2.    Courage in the face of emotional pain, such as despair or loss of purpose.
3.    Courage as an everyday act of self-care and development… of viryaparamita.
      Everyday courage: “Courage is the capacity of body and mind not to allow the fear we all face to hold sway over our thoughts, emotions, desires, and activities.  It is the everyday courage to expand and change, to feel joy, to experience beauty, and to love both the world and our own existence in it despite all the ways that our lives are endangered.” 
      Despair as temptation, 166: “Despair is the disappearance or surrender of hope, the release of all desire directed at the good life.”  Because continuing to struggle and grow is so hard at times, the urge to let go, to forget, to give up is enticing.  Despair is an easy way out, especially because we are often unaware that we are despairing.  (For example, broken hearted, I abandoned taking the precepts.  I couldn’t figure out why, I only later realized that I was in despair.) 

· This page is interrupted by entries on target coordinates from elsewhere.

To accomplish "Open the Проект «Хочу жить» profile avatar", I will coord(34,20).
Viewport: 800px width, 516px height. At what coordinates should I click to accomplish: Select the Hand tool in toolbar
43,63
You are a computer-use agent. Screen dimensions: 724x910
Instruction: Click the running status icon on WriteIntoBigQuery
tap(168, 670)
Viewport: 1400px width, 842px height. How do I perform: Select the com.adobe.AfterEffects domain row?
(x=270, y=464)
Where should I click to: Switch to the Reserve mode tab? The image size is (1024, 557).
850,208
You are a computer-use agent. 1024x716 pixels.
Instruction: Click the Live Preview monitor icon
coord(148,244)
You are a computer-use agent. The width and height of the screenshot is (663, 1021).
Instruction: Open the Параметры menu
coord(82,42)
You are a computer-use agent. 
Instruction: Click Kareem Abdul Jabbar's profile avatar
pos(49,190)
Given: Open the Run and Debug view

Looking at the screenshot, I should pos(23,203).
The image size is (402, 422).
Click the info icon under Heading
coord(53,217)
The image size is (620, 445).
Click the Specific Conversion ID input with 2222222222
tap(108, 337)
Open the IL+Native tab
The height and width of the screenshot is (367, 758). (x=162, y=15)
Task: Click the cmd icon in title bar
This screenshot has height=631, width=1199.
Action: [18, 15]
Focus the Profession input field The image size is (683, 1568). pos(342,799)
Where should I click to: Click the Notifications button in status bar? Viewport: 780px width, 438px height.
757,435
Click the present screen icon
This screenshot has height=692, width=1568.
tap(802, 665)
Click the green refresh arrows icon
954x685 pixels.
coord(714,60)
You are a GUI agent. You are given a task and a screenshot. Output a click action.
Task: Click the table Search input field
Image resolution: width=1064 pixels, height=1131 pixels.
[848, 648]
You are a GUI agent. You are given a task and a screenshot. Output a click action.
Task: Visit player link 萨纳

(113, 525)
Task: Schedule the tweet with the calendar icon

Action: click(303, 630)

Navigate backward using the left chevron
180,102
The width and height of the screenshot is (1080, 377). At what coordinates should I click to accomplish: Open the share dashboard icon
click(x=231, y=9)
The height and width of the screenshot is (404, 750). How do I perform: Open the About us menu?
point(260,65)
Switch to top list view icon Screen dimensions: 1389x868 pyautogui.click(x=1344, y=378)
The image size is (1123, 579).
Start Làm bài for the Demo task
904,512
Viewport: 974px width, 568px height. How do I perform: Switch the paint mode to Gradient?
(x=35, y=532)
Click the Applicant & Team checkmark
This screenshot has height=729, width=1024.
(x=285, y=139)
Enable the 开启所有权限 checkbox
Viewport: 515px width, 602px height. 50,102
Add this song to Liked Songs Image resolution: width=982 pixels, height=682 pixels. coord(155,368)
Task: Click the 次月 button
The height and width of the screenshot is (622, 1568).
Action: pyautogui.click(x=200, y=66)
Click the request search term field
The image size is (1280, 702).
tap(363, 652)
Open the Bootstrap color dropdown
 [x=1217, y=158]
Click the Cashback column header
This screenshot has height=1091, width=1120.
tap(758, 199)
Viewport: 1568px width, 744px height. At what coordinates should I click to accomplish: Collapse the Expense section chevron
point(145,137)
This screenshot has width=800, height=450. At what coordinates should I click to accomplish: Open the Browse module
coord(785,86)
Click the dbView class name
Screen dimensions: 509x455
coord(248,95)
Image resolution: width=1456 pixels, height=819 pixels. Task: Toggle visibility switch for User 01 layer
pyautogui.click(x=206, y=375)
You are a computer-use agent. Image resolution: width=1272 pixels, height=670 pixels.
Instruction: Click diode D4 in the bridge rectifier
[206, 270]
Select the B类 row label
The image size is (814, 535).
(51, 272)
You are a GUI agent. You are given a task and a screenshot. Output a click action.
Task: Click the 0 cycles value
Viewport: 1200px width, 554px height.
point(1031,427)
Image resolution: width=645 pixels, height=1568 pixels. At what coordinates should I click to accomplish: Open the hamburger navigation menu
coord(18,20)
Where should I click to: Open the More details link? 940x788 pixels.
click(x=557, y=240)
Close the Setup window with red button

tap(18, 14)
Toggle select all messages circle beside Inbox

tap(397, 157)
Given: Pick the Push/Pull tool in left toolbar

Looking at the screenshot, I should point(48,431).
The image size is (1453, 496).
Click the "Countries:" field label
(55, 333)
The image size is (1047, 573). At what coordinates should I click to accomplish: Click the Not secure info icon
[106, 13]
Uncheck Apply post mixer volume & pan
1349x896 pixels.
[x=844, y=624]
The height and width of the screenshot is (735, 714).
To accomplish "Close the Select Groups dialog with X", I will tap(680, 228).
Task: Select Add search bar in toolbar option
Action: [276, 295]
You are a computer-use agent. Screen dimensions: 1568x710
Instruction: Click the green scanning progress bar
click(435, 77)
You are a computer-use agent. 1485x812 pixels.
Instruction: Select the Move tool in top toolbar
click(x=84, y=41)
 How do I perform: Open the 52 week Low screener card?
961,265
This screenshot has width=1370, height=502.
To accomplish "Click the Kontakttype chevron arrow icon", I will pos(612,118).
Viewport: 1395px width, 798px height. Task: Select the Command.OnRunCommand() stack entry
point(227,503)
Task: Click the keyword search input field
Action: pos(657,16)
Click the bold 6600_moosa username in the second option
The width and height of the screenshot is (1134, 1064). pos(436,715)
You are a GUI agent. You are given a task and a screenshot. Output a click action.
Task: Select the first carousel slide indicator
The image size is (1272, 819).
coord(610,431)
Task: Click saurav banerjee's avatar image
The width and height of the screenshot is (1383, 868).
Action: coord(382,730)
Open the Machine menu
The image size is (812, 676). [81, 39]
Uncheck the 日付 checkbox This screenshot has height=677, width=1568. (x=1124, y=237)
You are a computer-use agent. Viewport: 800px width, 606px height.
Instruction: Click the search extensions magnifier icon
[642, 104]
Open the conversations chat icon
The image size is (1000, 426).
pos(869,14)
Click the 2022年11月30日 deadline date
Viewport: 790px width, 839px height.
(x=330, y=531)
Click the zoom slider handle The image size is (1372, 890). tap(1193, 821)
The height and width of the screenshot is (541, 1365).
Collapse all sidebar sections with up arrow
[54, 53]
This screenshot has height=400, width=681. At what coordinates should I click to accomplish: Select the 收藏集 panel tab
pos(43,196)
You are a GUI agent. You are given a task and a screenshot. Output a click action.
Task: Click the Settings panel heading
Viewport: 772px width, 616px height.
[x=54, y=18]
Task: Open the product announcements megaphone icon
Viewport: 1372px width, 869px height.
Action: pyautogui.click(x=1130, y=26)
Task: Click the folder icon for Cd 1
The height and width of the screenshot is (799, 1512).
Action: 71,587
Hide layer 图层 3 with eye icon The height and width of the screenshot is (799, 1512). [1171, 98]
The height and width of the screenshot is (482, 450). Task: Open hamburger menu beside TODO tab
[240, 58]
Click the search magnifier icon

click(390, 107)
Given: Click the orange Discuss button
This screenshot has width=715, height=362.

      Depression: “A motionless urge for seclusion, invulnerability, closure.”  We find ourselves “unable to withstand the pain of a new beginning, opting instead for unconscious strategies of self-protection… We find ourselves willing to give up all together rather than face it again.”   
      Faith generates energy.
      Energy is not only about quantity but quality.  Meditating on energy, gain awareness of all that impedes it and facilitates it.